Alibaba researchers have unveiled a technical report presenting Qwen-Image-2.0-RL, a post-training pipeline applying Reinforcement Learning from Human Feedback (RLHF) and On-Policy Distillation (OPD) to the #Qwen-Image-2.0 #diffusion model. The primary goal is to enhance both the visual quality and instruction-following capability of generative image models.
To generate reliable reward signals, the team constructed task-specific composite reward models. By fine-tuning Vision-Language Models (VLMs) with a pointwise scoring paradigm and Chain-of-Thought (CoT) reasoning, these reward models evaluate alignment, aesthetics, and portrait fidelity for text-to-image (T2I) generation, while addressing instruction-following accuracy and identity preservation for image editing tasks.

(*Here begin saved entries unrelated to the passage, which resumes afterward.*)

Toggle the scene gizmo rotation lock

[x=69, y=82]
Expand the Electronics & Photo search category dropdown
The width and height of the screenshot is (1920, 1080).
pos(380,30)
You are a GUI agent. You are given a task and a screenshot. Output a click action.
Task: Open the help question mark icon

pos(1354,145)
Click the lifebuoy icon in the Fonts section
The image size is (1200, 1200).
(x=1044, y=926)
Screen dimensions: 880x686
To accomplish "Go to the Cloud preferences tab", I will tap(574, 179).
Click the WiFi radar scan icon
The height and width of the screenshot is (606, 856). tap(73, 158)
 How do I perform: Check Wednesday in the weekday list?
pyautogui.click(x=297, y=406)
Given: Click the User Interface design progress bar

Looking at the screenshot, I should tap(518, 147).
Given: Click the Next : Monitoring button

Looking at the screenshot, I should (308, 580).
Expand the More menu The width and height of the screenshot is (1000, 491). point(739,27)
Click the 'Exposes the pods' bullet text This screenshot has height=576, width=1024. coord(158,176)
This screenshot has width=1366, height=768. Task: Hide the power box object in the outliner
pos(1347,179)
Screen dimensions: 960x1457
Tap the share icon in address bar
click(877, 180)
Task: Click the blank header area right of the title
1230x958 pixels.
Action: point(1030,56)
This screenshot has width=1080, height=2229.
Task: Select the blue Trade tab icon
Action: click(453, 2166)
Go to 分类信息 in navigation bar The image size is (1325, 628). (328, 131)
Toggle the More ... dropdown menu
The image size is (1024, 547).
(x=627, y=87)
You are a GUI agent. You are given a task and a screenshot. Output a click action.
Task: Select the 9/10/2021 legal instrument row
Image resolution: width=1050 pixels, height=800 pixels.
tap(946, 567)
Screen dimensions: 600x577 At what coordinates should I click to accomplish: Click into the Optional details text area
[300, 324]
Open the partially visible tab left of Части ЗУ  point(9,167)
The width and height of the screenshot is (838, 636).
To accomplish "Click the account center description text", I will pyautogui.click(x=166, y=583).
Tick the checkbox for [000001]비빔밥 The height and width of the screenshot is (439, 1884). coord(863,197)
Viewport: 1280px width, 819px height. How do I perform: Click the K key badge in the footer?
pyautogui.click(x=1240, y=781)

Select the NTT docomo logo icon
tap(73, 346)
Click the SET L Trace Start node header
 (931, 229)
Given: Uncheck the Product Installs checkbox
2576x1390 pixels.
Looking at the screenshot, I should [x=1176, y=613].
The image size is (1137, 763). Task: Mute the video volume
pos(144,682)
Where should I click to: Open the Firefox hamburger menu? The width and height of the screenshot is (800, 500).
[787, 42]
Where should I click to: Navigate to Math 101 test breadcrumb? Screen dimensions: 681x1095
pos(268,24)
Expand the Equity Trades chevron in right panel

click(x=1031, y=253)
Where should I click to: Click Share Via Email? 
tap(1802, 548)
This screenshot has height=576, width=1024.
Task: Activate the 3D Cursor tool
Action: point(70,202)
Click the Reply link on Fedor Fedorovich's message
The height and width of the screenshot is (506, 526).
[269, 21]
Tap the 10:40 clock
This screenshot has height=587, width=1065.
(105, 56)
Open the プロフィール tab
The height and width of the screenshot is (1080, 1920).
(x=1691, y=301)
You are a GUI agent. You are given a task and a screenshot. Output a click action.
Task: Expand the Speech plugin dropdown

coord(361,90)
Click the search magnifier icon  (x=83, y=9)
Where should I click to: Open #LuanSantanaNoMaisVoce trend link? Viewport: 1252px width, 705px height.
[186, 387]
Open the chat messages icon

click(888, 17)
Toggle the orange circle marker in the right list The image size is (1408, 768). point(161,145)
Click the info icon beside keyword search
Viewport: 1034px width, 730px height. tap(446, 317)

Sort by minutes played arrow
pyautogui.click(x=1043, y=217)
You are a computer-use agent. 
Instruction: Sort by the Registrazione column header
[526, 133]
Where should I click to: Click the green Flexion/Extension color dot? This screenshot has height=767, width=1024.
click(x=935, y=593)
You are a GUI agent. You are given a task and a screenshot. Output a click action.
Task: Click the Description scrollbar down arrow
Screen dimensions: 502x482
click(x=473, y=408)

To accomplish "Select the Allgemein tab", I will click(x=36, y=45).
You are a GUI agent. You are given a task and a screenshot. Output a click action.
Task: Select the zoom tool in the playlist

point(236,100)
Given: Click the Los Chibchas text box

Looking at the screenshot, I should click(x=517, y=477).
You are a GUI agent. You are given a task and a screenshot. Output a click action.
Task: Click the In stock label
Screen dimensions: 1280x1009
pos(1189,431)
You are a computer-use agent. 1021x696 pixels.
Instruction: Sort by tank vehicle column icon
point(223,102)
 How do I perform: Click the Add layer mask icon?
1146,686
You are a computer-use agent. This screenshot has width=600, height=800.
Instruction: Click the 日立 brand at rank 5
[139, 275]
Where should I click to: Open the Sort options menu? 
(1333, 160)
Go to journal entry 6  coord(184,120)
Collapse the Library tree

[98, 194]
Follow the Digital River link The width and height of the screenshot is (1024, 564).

Building on this reward system, the authors developed a scalable GRPO-based RL training framework. It incorporates a hybrid classifier-free guidance (CFG) strategy to preserve pre-trained knowledge, utilizes intra-group reward range filtering for prompt curation, and calibrates reward weights per category. To consolidate specialized T2I and editing policies, they proposed On-Policy Distillation as the final training stage, merging multiple teachers into a single student model through trajectory-level velocity matching.
Extensive evaluation demonstrates that Qwen-Image-2.0-RL achieves an overall score of 57.84 on Qwen-Image-Bench (+2.61 over the base model). Additionally, it secured Elo ratings of 1193 in the text-to-image arena (+78) and 1349 in the image edit arena (+93), illustrating substantial gains in aesthetic quality and prompt adherence.
[AgentUpdate Depth Analysis] The adaptation of the GRPO framework to diffusion models marks a pivotal milestone for the AI Agent ecosystem. As agents transition from text-only orchestrators to multi-modal actuators capable of manipulating physical or digital environments, precise instruction-following in visual tasks becomes paramount. Qwen-Image-2.0-RL successfully bridges the gap between creative visual generation and precise execution. By consolidating specialized generation and editing tasks through On-Policy Distillation, it provides a blueprint for building multi-modal agents that can iteratively edit UI mockups, generate consistent assets, or assist in physical reasoning tasks with high-fidelity closed-loop visual feedback.